-- Consignes --
1. Traduisez en anglais cette phrase du texte sur le procès d'Angélique : « Le tribunal a estimé qu'elle avait eu l'intention de fuir l'esclavage et qu'elle avait mis le feu pour couvrir ses traces. »
2. Prolongez le texte sur le procès d'Angélique à partir de sa dernière phrase.

-- Extrait de page --
----
Ainsi commença l'un des procès les plus spectaculaires du Canada du XVIIIe siècle. Plus de 24 témoins ont été appelés, dont 23 - incluant une fillette de cinq ans - ont déclaré qu'ils croyaient Angélique coupable d'avoir mis le feu parce qu'à un moment ou à un autre, elle leur avait dit qu'elle le ferait. Un témoin a déclaré qu'elle avait vu Angélique porter un pot de charbon ardants sur le toit quelques minutes avant le début de l'incendie. Le tribunal a estimé qu'elle avait eu l'intention de fuir l'esclavage et qu'elle avait mis le feu pour couvrir ses traces. Or, ce qu'en dit Beaugrand-Champagne (voir en ref.), "Marie-Josèphe Angélique n’aurait pas fait de tentative de fuite suite à l’incendie, malgré en avoir fait une 6 semaines avant l’incendie. De plus, elle aurait sauvé des biens de sa maîtresse des flammes".
----
-- Données --
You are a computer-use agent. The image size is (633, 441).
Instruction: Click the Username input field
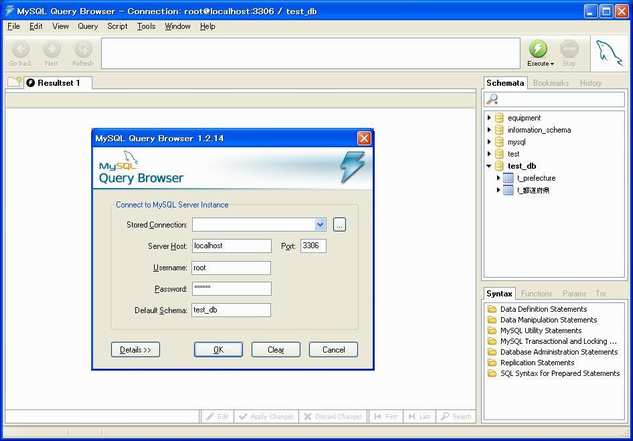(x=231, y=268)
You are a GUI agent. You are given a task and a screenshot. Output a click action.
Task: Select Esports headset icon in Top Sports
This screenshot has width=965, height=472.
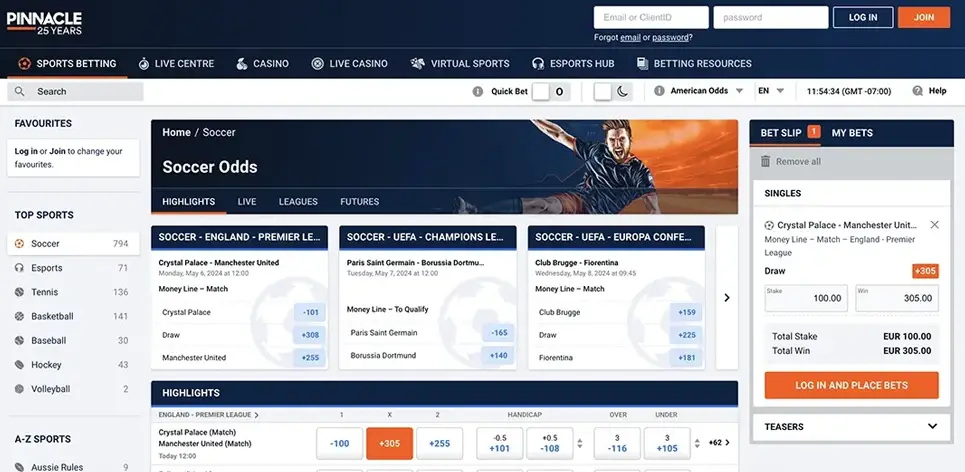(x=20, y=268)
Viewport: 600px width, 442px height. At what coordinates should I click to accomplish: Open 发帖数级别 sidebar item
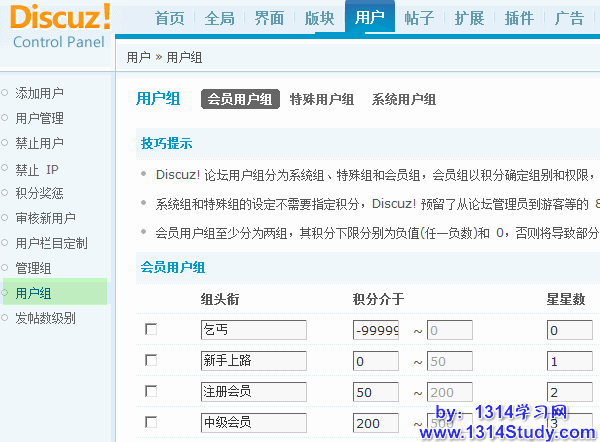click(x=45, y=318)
----
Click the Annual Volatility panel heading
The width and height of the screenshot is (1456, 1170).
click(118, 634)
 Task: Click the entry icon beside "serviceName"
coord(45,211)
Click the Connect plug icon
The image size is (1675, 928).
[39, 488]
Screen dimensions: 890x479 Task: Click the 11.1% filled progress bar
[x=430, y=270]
----
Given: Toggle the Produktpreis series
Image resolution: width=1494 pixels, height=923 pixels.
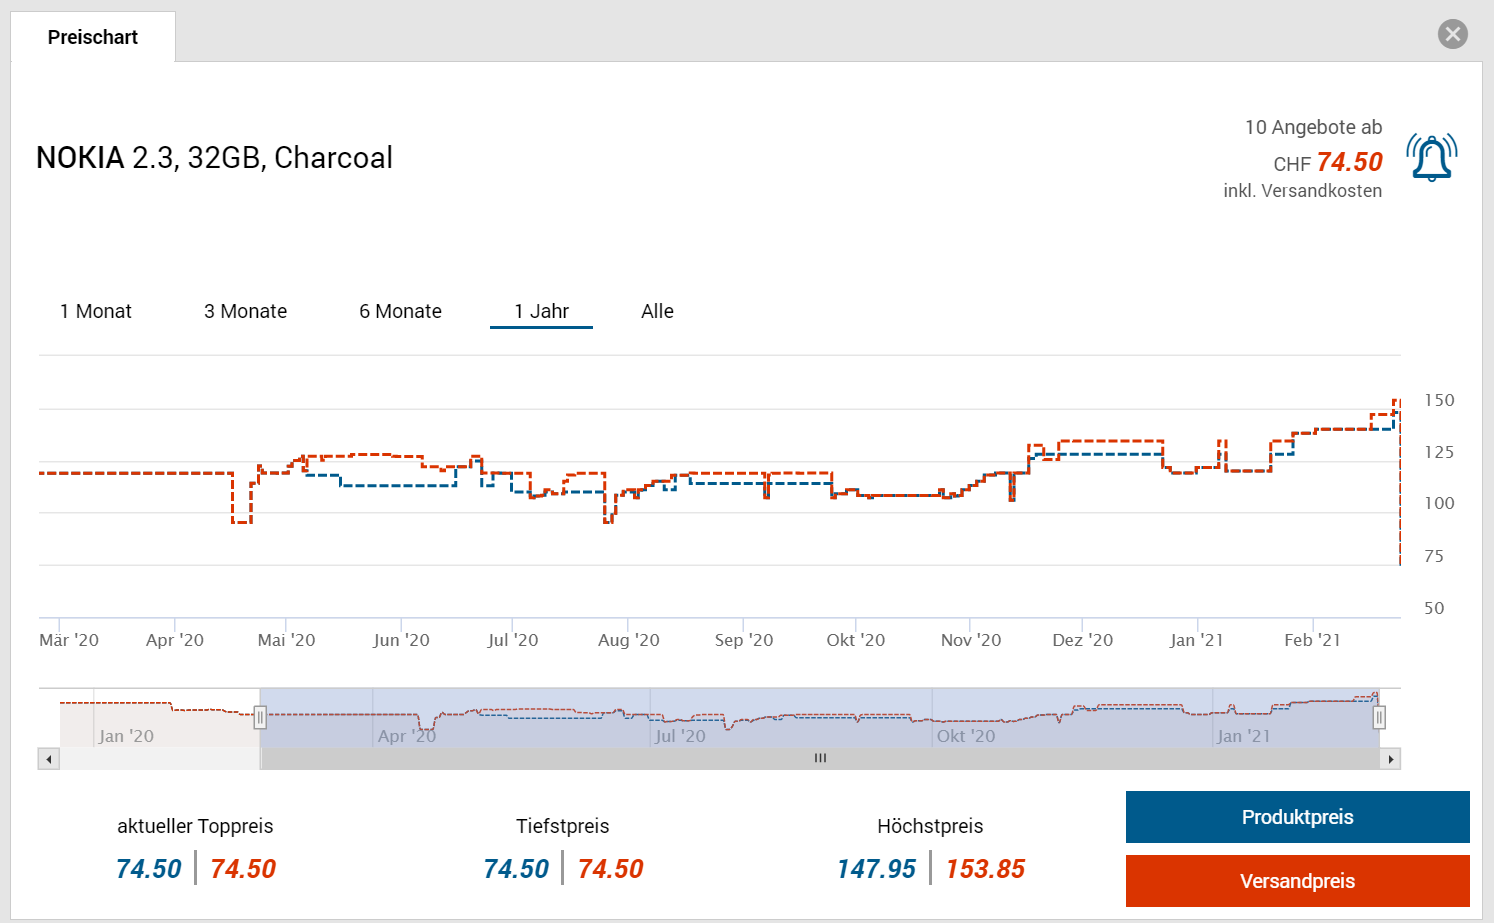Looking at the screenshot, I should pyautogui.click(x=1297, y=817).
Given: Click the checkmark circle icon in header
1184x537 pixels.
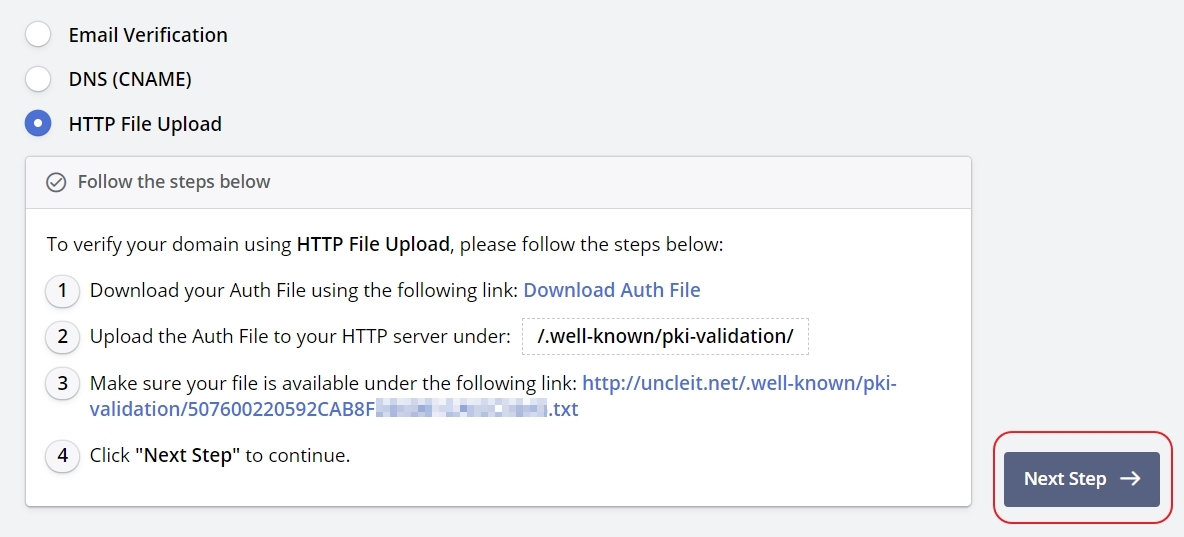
----
-- Réponses --
1. The court found that she had intended to escape slavery and that she had set the fire to cover her tracks.

2.
Après un procès de six semaines, Angélique est reconnue coupable et condamnée à mort. Elle devait se faire couper les mains puis être brûlée vive. La sentence a été portée en appel devant la Cour supérieure de Québec, où la peine de mort a été confirmée et les aspects macabres de la condamnation atténués. Angélique sera tout de même torturée, pendue, puis son corps sera brûlé. Elle retourne à Montréal pour y attendre sa mort. Tout au long de son procès, tant au tribunal inférieur de Montréal qu'au tribunal supérieur de Québec, elle nie avoir mis le feu.

Exécution

Le matin du 21 juin 1734, Angélique a été torturée dans sa cellule de prison au moyen des brodequins, un instrument de torture médiéval qui lui a écrasé la jambe. L'utilisation de la torture était la norme dans les poursuites judiciaires au XVIIIe siècle et, dans le cas d'Angélique, le tribunal voulait qu'elle admette avoir mis le feu. Sous la torture, elle s'effondre et avoue sa faute. Néanmoins, elle a refusé d'impliquer Claude Thibault - les juges estimant que Thibault et Angélique avaient mis le feu ensemble.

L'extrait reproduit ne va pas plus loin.